Satu kata yang diulangi beberapa kali dalam perikop Injil kita pada hari ini adalah kata najis. Kata najis dalam kamus besar Bahasa Indonesia berarti kotor, cemar, jijik. Ada juga kata menajiskan yang berarti menjadikan najis, kotor, cemar dan jijik. Maka pemahaman kita tentang kata najis adalah keadaan yang berkaitan dengan sesuatu yang kotor. Di dalam Kitab Suci Perjanjian Lama, terdapat hal-hal yang berkaitan dengan kenajisan yang bersifat menular (Im 15:1-12;20-28). Kenajisan dapat menghalangi pribadi-pribadi tertentu untuk berjumpa dengan Tuhan, terutama dalam hal beribadah bersama orang lain. Di dalam Kitab Suci, ada beberapa tindakan yang berkaitan dengan kenajisan, misalnya menyentuh mayat (Bil 19:11-22), penyakit kusta (Im 13;14), mengeluarkan lelehan (Im 12;15), memakan daging burung, ikan atau binatang yang menajiskan orang (Im 11 dan Ul 14) dan cacat tubuh yang dipandang sebagai efek dari kenajisan. Dengan demikian kita bisa melihat bahwa hal kenajisan ini menjadi sebuah topik hangat ketika orang mau menghayati hidup keagamaannya dan keimanannya di hadirat Tuhan.

Pada hari ini kita mendengar sebuah kisah Yesus di dalam Injil yang tampil untuk menjelaskan makna kenajisan secara baru. Diceritakan bahwa Tuhan Yesus memanggil orang banyak untuk menjelaskan makna kenajisan yang berkaitan dengan makanan dan minuman. Di kesempatan yang lain, Yesus juga menjelaskan hal kenajisan secara khusus kepada para murid-Nya. Perkataan Yesus yang sangat super di hadapan orang banyak adalah: “Apapun dari luar, yang masuk ke dalam seseorang, tidak dapat menajiskannya, tetapi apa yang keluar dari seseorang, itulah yang menajiskannya.” (Mrk 7:15). Mentalitas orang pada zaman Yesus adalah mereka hanya memahami makna kenajisan dalam hal makanan dan minuman, dalam hal ini pembedaan antara makanan yang tidak najis (halal) dan yang najis (tidak halal). Mentalitas seperti ini yang dipakai untuk menghakimi sesame dan menganggap diri lebih saleh dan suci karena bisa membedakan halal dan tidak halal.
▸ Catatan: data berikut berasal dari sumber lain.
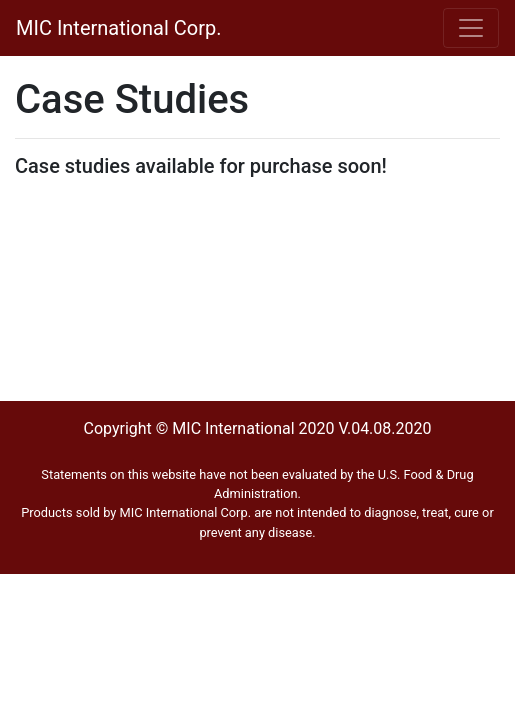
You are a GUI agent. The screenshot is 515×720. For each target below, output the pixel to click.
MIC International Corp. (118, 28)
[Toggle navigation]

Kebaruan apa yang diajarkan Yesus tentang hal najis dan tidak najis? Di hadapan para murid-Nya, Yesus mengajar mereka bahwa segala sesuatu yang dari luar masuk ke dalam seseorang itu tidak dapat menajiskan dia, karena tidak masuk ke dalam hati tetapi ke dalam perutnya yang nantinya akan dibuang di jamban. Makanan dan minuman itu halal. Perkataan Yesus ini tentu mengusik pikiran para murid-Nya. Mereka semua adalah orang Yahudi tulen yang mengetahui mana makanan yang halal dan tidak halal. Alasannya sederhana bahwa makanan itu masuknya di perut dan akan dibuang di jamban.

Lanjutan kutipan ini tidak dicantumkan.